最初は世間知らずが過ぎ、これ人間界で放置しても大丈夫か? と思わんばかりの存在だったが、時間も経てば慣れる様だ。
「喧しいですわ…あ、そうそう。一応の本題を忘れていました」
「やっぱりなんか用事があったんかよ…バカンスだとかぱちこきやがって…」
いきなりやって来ておかしいと思ったんだ。ほれみろ。
「うっさいですわ。…それでは本題を、…近いうちに心愛を連れてここに遊びに来ます。いいですか?」
「おう、いいよいいよ」
軽く返事する。
心愛にやられたことはまだ許していないが、あいつはちゃんと反省をしているからな。実のところ殆ど許しているのが現状だ。
だがしかしあいつは今でもそのことを気にして…いやまぁ全く気にしてなかったらそれはそれだが、それでもあの時のことが相当トラウマになっているらしく、出来るだけ俺と顔を合わそうとしないのだ。
したとしても第一声にごめんなさいが出て来るからな…本当に悪い子じゃないんだよ…ただやっていいこととそうじゃないことがわかってなかっただけで。
んでま、そういう経緯もあって俺と心愛はあまり話をすることがない。よって関係が改善することもない…だからそれを取り持とうとしてくれるのだろう。ありがたい。

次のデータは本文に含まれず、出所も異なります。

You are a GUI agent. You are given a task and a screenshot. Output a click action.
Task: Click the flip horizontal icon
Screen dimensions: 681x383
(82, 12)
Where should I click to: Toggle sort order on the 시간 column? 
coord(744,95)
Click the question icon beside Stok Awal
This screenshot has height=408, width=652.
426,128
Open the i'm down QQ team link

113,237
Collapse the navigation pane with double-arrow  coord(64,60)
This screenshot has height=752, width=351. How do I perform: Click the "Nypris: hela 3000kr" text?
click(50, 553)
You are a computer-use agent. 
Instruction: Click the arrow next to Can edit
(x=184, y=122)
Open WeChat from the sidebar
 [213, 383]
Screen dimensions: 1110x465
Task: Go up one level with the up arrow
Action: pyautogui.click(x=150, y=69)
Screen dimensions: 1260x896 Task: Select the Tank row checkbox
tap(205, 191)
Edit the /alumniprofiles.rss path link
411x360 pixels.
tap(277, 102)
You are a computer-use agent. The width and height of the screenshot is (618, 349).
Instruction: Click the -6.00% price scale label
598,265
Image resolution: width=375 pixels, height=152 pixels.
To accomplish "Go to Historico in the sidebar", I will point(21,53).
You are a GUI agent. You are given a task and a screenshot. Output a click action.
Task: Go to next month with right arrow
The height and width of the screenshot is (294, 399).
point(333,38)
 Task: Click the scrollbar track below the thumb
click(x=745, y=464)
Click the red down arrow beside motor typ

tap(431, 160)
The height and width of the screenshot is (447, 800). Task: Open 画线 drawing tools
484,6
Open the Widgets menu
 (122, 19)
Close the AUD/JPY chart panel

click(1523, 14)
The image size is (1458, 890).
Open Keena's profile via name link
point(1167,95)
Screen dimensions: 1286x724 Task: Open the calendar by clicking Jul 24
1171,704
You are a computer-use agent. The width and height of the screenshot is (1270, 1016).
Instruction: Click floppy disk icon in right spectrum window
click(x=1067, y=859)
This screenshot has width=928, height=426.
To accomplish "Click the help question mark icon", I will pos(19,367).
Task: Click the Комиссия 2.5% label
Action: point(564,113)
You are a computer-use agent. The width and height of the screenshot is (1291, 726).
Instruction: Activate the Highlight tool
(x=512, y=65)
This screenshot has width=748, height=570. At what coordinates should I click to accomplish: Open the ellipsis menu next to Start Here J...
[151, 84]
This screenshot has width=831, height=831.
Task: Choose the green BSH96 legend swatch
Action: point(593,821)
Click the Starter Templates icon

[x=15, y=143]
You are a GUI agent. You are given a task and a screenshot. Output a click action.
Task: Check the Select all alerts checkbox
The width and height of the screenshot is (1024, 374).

「わかりました。日付は追って連絡します…あ、あと最後に一つ、及川様に」
「私に…?」
お嬢はそう言うと先輩の耳に何か小声でボソッと呟く。俺の耳にはその内容は届いていない。
「──え?」
「わかりましたか? それじゃあ頼みましたわよ…?」
その何かを言い合えると、お嬢は再び玄関のドアに近づいていった。
「それではお二方、ごきげんよう…また近いうちに会いましょう」
そうしてお嬢はジャージ姿のまま優雅に一礼をすると、そのまま玄関の外へと出ていく。
バタン…とドアが締まる音を始めとして、俺達はまた二人きりへとなるのだった。